Work to be completed: An identical transcription of the records is required.
BEGIN
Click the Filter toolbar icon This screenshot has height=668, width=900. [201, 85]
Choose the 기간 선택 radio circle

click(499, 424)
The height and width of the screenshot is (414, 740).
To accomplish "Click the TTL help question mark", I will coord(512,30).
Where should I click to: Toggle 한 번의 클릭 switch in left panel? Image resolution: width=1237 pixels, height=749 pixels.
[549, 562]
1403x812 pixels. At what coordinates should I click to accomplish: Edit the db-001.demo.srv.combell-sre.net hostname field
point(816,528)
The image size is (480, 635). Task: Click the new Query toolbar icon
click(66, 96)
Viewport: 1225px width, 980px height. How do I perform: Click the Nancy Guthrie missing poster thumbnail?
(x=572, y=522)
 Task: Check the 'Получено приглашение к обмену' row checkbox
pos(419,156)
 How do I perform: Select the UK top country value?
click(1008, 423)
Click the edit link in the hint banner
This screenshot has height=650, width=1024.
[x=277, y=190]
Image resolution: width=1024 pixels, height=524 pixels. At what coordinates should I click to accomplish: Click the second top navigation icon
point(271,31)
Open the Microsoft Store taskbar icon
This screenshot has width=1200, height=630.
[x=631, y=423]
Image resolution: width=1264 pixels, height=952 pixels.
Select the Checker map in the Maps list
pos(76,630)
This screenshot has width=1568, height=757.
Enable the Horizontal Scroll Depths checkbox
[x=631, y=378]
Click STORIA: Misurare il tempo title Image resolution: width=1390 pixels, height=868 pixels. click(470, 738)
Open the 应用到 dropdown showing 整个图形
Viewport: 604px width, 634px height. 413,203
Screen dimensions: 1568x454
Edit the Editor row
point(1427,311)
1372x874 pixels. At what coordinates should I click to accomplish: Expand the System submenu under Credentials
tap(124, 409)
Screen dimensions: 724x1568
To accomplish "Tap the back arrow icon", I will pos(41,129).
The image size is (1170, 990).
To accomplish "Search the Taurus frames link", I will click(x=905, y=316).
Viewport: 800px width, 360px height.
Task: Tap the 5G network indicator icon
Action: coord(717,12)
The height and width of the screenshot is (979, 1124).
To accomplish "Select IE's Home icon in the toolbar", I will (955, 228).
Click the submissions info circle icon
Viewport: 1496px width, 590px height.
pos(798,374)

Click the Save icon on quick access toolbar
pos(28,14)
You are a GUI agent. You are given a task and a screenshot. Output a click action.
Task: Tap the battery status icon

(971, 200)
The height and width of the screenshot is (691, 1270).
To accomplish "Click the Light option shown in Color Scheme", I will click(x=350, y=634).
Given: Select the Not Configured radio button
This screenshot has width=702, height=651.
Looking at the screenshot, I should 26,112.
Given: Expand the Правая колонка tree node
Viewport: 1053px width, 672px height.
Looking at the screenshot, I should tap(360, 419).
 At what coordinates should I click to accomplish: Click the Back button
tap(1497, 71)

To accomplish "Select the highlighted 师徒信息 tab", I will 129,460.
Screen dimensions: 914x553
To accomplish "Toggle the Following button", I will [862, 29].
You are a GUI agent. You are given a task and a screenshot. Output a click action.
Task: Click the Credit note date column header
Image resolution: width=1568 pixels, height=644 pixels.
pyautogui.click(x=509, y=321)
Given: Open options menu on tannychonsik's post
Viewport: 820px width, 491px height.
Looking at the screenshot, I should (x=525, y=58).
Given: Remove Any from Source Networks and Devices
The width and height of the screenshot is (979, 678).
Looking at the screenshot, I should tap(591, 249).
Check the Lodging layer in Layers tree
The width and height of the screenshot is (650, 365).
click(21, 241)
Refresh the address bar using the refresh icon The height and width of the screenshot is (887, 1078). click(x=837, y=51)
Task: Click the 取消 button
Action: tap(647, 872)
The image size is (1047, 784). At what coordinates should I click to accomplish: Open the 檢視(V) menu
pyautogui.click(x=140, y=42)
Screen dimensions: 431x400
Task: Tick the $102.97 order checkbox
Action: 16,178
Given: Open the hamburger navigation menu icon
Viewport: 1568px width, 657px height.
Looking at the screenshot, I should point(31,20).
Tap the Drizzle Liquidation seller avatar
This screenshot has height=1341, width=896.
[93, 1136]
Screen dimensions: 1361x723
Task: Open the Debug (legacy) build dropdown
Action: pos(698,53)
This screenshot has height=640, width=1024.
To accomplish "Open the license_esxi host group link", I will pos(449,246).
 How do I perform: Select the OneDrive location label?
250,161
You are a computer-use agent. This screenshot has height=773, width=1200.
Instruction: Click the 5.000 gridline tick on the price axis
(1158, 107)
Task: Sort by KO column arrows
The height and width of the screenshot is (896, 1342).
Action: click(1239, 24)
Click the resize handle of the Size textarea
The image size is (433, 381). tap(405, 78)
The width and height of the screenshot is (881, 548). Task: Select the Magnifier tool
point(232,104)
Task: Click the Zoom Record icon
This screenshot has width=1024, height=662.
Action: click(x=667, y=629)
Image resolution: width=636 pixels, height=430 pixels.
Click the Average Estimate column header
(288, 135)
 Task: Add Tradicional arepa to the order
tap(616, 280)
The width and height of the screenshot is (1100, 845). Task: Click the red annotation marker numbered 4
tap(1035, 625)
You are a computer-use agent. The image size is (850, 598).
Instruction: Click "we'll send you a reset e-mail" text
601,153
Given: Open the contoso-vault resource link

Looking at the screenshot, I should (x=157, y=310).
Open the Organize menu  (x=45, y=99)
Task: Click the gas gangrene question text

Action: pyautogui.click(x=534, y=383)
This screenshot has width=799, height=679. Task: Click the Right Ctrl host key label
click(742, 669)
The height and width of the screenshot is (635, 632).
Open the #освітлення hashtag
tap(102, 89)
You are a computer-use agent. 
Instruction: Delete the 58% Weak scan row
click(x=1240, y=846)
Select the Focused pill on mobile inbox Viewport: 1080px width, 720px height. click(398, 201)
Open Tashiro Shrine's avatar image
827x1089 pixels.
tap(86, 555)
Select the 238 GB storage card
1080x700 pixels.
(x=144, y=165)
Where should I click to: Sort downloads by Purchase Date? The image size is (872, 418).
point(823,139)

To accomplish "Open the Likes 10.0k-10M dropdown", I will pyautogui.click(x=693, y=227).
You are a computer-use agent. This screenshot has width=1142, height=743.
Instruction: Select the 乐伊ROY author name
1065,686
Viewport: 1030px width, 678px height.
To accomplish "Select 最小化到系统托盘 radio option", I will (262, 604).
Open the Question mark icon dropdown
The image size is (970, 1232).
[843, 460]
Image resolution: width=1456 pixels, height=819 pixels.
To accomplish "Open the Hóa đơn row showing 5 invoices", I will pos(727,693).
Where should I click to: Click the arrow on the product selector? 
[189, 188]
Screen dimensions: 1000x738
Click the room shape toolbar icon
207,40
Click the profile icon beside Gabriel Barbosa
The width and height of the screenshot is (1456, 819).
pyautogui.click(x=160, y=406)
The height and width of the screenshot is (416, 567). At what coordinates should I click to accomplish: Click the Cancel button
END
Output for this task:
Click the Filter toolbar icon This screenshot has height=668, width=900. [201, 85]
Choose the 기간 선택 radio circle

click(499, 424)
The height and width of the screenshot is (414, 740).
To accomplish "Click the TTL help question mark", I will coord(512,30).
Where should I click to: Toggle 한 번의 클릭 switch in left panel? Image resolution: width=1237 pixels, height=749 pixels.
[549, 562]
1403x812 pixels. At what coordinates should I click to accomplish: Edit the db-001.demo.srv.combell-sre.net hostname field
point(816,528)
The image size is (480, 635). Task: Click the new Query toolbar icon
click(66, 96)
Viewport: 1225px width, 980px height. How do I perform: Click the Nancy Guthrie missing poster thumbnail?
(x=572, y=522)
 Task: Check the 'Получено приглашение к обмену' row checkbox
pos(419,156)
 How do I perform: Select the UK top country value?
click(1008, 423)
Click the edit link in the hint banner
This screenshot has height=650, width=1024.
[x=277, y=190]
Image resolution: width=1024 pixels, height=524 pixels. At what coordinates should I click to accomplish: Click the second top navigation icon
point(271,31)
Open the Microsoft Store taskbar icon
This screenshot has width=1200, height=630.
[x=631, y=423]
Image resolution: width=1264 pixels, height=952 pixels.
Select the Checker map in the Maps list
pos(76,630)
This screenshot has width=1568, height=757.
Enable the Horizontal Scroll Depths checkbox
[x=631, y=378]
Click STORIA: Misurare il tempo title Image resolution: width=1390 pixels, height=868 pixels. click(470, 738)
Open the 应用到 dropdown showing 整个图形
Viewport: 604px width, 634px height. 413,203
Screen dimensions: 1568x454
Edit the Editor row
point(1427,311)
1372x874 pixels. At what coordinates should I click to accomplish: Expand the System submenu under Credentials
tap(124, 409)
Screen dimensions: 724x1568
To accomplish "Tap the back arrow icon", I will pos(41,129).
The image size is (1170, 990).
To accomplish "Search the Taurus frames link", I will click(x=905, y=316).
Viewport: 800px width, 360px height.
Task: Tap the 5G network indicator icon
Action: coord(717,12)
The height and width of the screenshot is (979, 1124).
To accomplish "Select IE's Home icon in the toolbar", I will (955, 228).
Click the submissions info circle icon
Viewport: 1496px width, 590px height.
pos(798,374)

Click the Save icon on quick access toolbar
pos(28,14)
You are a GUI agent. You are given a task and a screenshot. Output a click action.
Task: Tap the battery status icon

(971, 200)
The height and width of the screenshot is (691, 1270).
To accomplish "Click the Light option shown in Color Scheme", I will click(x=350, y=634).
Given: Select the Not Configured radio button
This screenshot has width=702, height=651.
Looking at the screenshot, I should 26,112.
Given: Expand the Правая колонка tree node
Viewport: 1053px width, 672px height.
Looking at the screenshot, I should tap(360, 419).
 At what coordinates should I click to accomplish: Click the Back button
tap(1497, 71)

To accomplish "Select the highlighted 师徒信息 tab", I will 129,460.
Screen dimensions: 914x553
To accomplish "Toggle the Following button", I will [862, 29].
You are a GUI agent. You are given a task and a screenshot. Output a click action.
Task: Click the Credit note date column header
Image resolution: width=1568 pixels, height=644 pixels.
pyautogui.click(x=509, y=321)
Given: Open options menu on tannychonsik's post
Viewport: 820px width, 491px height.
Looking at the screenshot, I should (x=525, y=58).
Given: Remove Any from Source Networks and Devices
The width and height of the screenshot is (979, 678).
Looking at the screenshot, I should tap(591, 249).
Check the Lodging layer in Layers tree
The width and height of the screenshot is (650, 365).
click(21, 241)
Refresh the address bar using the refresh icon The height and width of the screenshot is (887, 1078). click(x=837, y=51)
Task: Click the 取消 button
Action: tap(647, 872)
The image size is (1047, 784). At what coordinates should I click to accomplish: Open the 檢視(V) menu
pyautogui.click(x=140, y=42)
Screen dimensions: 431x400
Task: Tick the $102.97 order checkbox
Action: 16,178
Given: Open the hamburger navigation menu icon
Viewport: 1568px width, 657px height.
Looking at the screenshot, I should point(31,20).
Tap the Drizzle Liquidation seller avatar
This screenshot has height=1341, width=896.
[93, 1136]
Screen dimensions: 1361x723
Task: Open the Debug (legacy) build dropdown
Action: pos(698,53)
This screenshot has height=640, width=1024.
To accomplish "Open the license_esxi host group link", I will pos(449,246).
 How do I perform: Select the OneDrive location label?
250,161
You are a computer-use agent. This screenshot has height=773, width=1200.
Instruction: Click the 5.000 gridline tick on the price axis
(1158, 107)
Task: Sort by KO column arrows
The height and width of the screenshot is (896, 1342).
Action: click(1239, 24)
Click the resize handle of the Size textarea
The image size is (433, 381). tap(405, 78)
The width and height of the screenshot is (881, 548). Task: Select the Magnifier tool
point(232,104)
Task: Click the Zoom Record icon
This screenshot has width=1024, height=662.
Action: click(x=667, y=629)
Image resolution: width=636 pixels, height=430 pixels.
Click the Average Estimate column header
(288, 135)
 Task: Add Tradicional arepa to the order
tap(616, 280)
The width and height of the screenshot is (1100, 845). Task: Click the red annotation marker numbered 4
tap(1035, 625)
You are a computer-use agent. The image size is (850, 598).
Instruction: Click "we'll send you a reset e-mail" text
601,153
Given: Open the contoso-vault resource link

Looking at the screenshot, I should (x=157, y=310).
Open the Organize menu  (x=45, y=99)
Task: Click the gas gangrene question text

Action: pyautogui.click(x=534, y=383)
This screenshot has width=799, height=679. Task: Click the Right Ctrl host key label
click(742, 669)
The height and width of the screenshot is (635, 632).
Open the #освітлення hashtag
tap(102, 89)
You are a computer-use agent. 
Instruction: Delete the 58% Weak scan row
click(x=1240, y=846)
Select the Focused pill on mobile inbox Viewport: 1080px width, 720px height. click(398, 201)
Open Tashiro Shrine's avatar image
827x1089 pixels.
tap(86, 555)
Select the 238 GB storage card
1080x700 pixels.
(x=144, y=165)
Where should I click to: Sort downloads by Purchase Date? The image size is (872, 418).
point(823,139)

To accomplish "Open the Likes 10.0k-10M dropdown", I will pyautogui.click(x=693, y=227).
You are a computer-use agent. This screenshot has width=1142, height=743.
Instruction: Select the 乐伊ROY author name
1065,686
Viewport: 1030px width, 678px height.
To accomplish "Select 最小化到系统托盘 radio option", I will (262, 604).
Open the Question mark icon dropdown
The image size is (970, 1232).
[843, 460]
Image resolution: width=1456 pixels, height=819 pixels.
To accomplish "Open the Hóa đơn row showing 5 invoices", I will pos(727,693).
Where should I click to: Click the arrow on the product selector? 
[189, 188]
Screen dimensions: 1000x738
Click the room shape toolbar icon
207,40
Click the profile icon beside Gabriel Barbosa
The width and height of the screenshot is (1456, 819).
pyautogui.click(x=160, y=406)
The height and width of the screenshot is (416, 567). At what coordinates should I click to accomplish: Click the Cancel button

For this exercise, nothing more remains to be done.